Hit refresh or empty cache on your computer if you haven’t noticed that the homepage here has gotten a little bit of a makeover thanks to Janey’s cute husband Pablo. Pretty spiffy, huh?

I’ve always wanted an author photo that showed the backs of my shoes (I know, weird), and now I have one! The inspiration for this photo was a picture I saw once of—I swear to God—Jane Pratt in Sassy Magazine.

I so regret giving my Sassy collection away to a needy teen! BIGGEST MISTAKE EVER (even though the teen probably needed them more than I did, since I was in my twenties at the time–still, you always need Sassy)!

Fortunately there’s a book out now for those of us who want to reminisce about How Sassy Changed My Life. And there are always copies of the real thing popping up on eBay!

That picture of Jane stayed in my mind all these years and now I have my own (different angle and wardrobe, though. Shoes and dress courtesy of Betsey Johnson, for those of you who asked. And Ali Smith was the awesome—“Oh! So pretty!”–photographer)!

Anyway, it’s kind of ironic that a week before my new mystery novel comes out in stores I’m on JURY DUTY.

I know, I can’t believe it either. There is nothing worse than being self-employed and getting called to jury duty. Being on jury duty when you work for someone else is fun because it’s like, “Wheeee, I’m not at work! I get to hear cool court cases, eat lunch out in a new neighborhood, and GET PAID FOR IT!”

But when you work for yourself, you can’t be all, “Ha, ha, self, I’m going to jury duty, I guess you’re going to have to get someone else to work for yourself while I’m gone, see ya!” to yourself.

I tried to defer but you can only defer so many times. Also, I have tried to sneak my laptop into the courthouse to work while the judge isn’t looking, and let me tell you, His Honor does NOT like this. Which I don’t think is fair. Like, if I’m not even ON a jury yet, why do I have to pay attention to what is going on? I could see having to pay attention to an actual case, but the voir dire of a case I haven’t even been picked for? Hello!

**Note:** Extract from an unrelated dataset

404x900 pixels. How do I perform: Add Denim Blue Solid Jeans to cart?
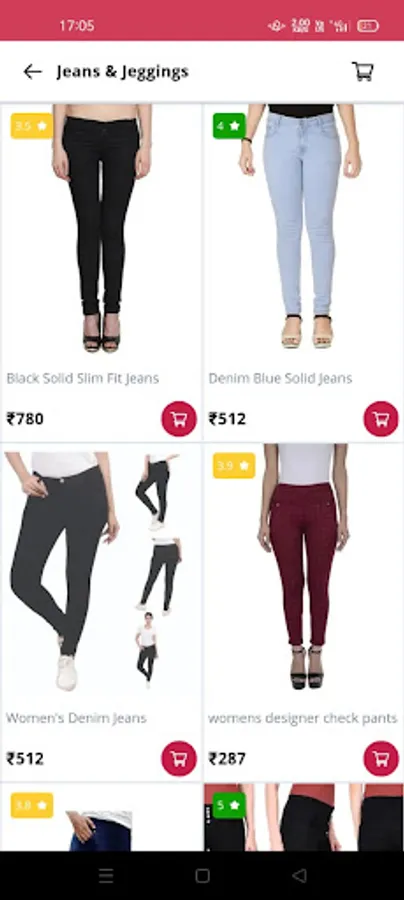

Also, it’s not like when Jessica Fletcher on Murder, She Wrote gets to do jury duty. I never get selected for murder cases, then get to help find the real killer with the jury in a madcap comedy of errors, because I am related to a cop and the defense NEVER wants the sister of a cop on the jury no matter how much I assure them that I am open-minded and could TOTALLY believe that there are crooked cops out there (hey, I saw The Departed) and that for sure I buy that the cops probably planted that bloody knife in the defendant’s hand when he was high on crystal meth and snuck into his transexual girlfriend’s apartment and stabbed her seventeen times because she wouldn’t give him back his American Apparel T-shirt. I mean, cops totally have nothing better to do.

Yeah. So far I’ve never gotten picked. I just have to sit there. DOING NOTHING. FOR TWO WEEKS.

Hey, but maybe I’ll come across a great plot for the fourth Heather Wells mystery!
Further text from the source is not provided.